The program is an old, beloved and famous tradition at Oberlin, in which College and Conservatory students are allowed to take home works by artists like Renoir, Monet and Picasso for a $5 rental fee. The prominence of the collection prompts art buffs and curious first-years alike to set up camp in the museum’s courtyard sometimes a full 24 hours before the doors open.
Students have come to look forward to the event itself almost as much as seeing the art. In years past they have braved the cold night together in what resembles a sleepover, with campfire songs, chocolate milk and copious blankets.
More recently, however, Art Rental has gained the reputation of descending into chaos each year. Historically, students have decided the method of organization, resulting in disagreements about leadership. In 2012, the “line” deteriorated into an angry mob, with students jostling each other and arguing over their places. In 2014, a student grew dissatisfied with the “rules” and tore down the list of names of people in line to rent, sending the group into heated debate about whether or not to recreate it.

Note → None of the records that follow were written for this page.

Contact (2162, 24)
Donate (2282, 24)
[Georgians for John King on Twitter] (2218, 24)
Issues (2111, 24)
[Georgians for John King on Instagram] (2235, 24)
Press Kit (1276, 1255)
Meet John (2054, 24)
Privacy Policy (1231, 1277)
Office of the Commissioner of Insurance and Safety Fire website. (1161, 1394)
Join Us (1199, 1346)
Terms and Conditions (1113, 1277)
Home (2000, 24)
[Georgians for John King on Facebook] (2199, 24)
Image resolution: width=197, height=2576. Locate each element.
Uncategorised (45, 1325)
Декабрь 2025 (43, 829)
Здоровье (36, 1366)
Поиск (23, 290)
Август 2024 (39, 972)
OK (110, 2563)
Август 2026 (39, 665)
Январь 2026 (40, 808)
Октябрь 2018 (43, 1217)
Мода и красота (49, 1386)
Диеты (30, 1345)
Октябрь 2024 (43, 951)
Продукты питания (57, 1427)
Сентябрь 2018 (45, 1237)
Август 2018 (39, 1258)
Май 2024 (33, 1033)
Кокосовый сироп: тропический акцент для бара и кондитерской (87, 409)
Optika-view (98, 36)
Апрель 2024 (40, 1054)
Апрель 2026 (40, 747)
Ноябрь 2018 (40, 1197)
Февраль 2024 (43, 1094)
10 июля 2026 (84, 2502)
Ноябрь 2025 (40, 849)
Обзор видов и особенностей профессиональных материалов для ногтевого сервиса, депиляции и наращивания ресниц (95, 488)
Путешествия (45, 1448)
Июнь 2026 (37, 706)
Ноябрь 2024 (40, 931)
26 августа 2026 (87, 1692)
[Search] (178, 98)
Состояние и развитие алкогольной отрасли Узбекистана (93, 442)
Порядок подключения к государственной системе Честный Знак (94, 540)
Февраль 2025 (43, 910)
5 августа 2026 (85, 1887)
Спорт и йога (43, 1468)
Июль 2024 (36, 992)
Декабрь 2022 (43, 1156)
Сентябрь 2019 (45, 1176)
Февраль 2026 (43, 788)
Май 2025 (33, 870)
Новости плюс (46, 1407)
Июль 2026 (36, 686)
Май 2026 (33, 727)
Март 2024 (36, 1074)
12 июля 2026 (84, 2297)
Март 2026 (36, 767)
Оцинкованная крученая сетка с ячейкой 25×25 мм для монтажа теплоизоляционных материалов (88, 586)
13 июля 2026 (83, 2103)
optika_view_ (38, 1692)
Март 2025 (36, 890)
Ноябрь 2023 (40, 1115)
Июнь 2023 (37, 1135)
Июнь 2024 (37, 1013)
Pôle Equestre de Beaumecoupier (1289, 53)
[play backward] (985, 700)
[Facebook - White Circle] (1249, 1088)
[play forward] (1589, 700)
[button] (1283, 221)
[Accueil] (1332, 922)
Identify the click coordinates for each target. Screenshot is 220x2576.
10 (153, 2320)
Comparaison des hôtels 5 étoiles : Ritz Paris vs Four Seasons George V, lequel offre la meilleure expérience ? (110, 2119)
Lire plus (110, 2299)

This year, trouble brewed early in the process. In a Facebook post at 1:35 p.m., College senior Madeleine Aquilina wrote, “The list has already been torn down for art rental! Wahoo!!” In a comment, one hopeful renter attributed the act to “entropy.” Another wrote “EAT THE LIST!” with gleeful sarcasm. Upperclassmen expected the chaos and, strangely, some seemed to revel in it.
This year the inclement weather was also bound to affect the event’s organization. “What will be interesting is the rain,” said Oidie Kuijpers, OC ’15. “It’s really wet already, and I can’t imagine what it will be like overnight. [It] might be a real feat of endurance to get those top pieces.” The courtyard was filled with fewer tents than in years past.
One of those tents was to be the home of College firstyears Jordan Joseph and Eli Roane. According to Joseph, the duo arrived on Friday at noon equipped with a tent and sleeping bags. He thought they were the first to arrive until 20 minutes later, when they heard that the list had already been removed. Some students had arrived as early as 7 a.m.
In a bold move, the two decided to create their own system. “We didn’t know about [the list] and didn’t have any prior knowledge about how the past Art Rentals had worked,” Joseph said. “But we thought the written list, where people just signed up, was pretty unfair to people who had been willing to miss class or miss commitments to camp out for Art Rental.”
The list, in Joseph’s eyes, had to be moved to the digital realm. “We started a new list, and we thought Google Docs would be the best way to do it,” Joseph said. “No one could tamper with it if we set the privacy settings so only we could edit it, and we could add people as they came. We shared it with everyone through their Oberlin email as they got added to the list.” The rules were as follows: Students were required to “check in” every two hours after 4 p.m. until 2 a.m., with another check-in at 7 a.m. the following day. Art renters were allowed to miss two of these check-ins, as well as have friends serve as proxies should they be unable to make it. Joseph and Roane did a simple roll call, and then students left for warmer and drier places.
A memorable check-in occurred at 10 p.m., when pouring rain forced students to huddle together along the edges of the courtyard. Students giggled at the absurdity of it all and tension remained minimal.
Most of the art renters arrived on time the next morning, many cold and groggy. “It actually worked really well,” Joseph said. “We had seniors and juniors come up to us and be like, ‘Yeah, it’s pretty demeaning that freshmen are running Art Rental, but you guys are doing a really good job, so we’re not going to complain.’”
Even experienced art renters conceded that, whether because of the new system or the weather, this year had gone better than others. “I thought the Google Doc was pretty well done and low stress. I liked that they shared people on it so that everything was transparent,” College senior Rebecca Orleans said. The Art Rental program started in 1940 under the direction of Ellen Johnson, art historian and Oberlin professor of 37 years. She began the program with only $600, a much smaller art collection and a hope that the program would educate students in a new way. “It would not only develop [students’] aesthetic sensibilities but might encourage ordered thinking and discrimination even in other areas of their lives,” Johnson wrote in her memoir, Fragments Recalled at Eighty.
Perhaps all the student body needed was a fresh perspective on why we have this program to begin with. While it’s nice to say you have a Matisse on your wall, Johnson wanted students to engage with the art, not the name.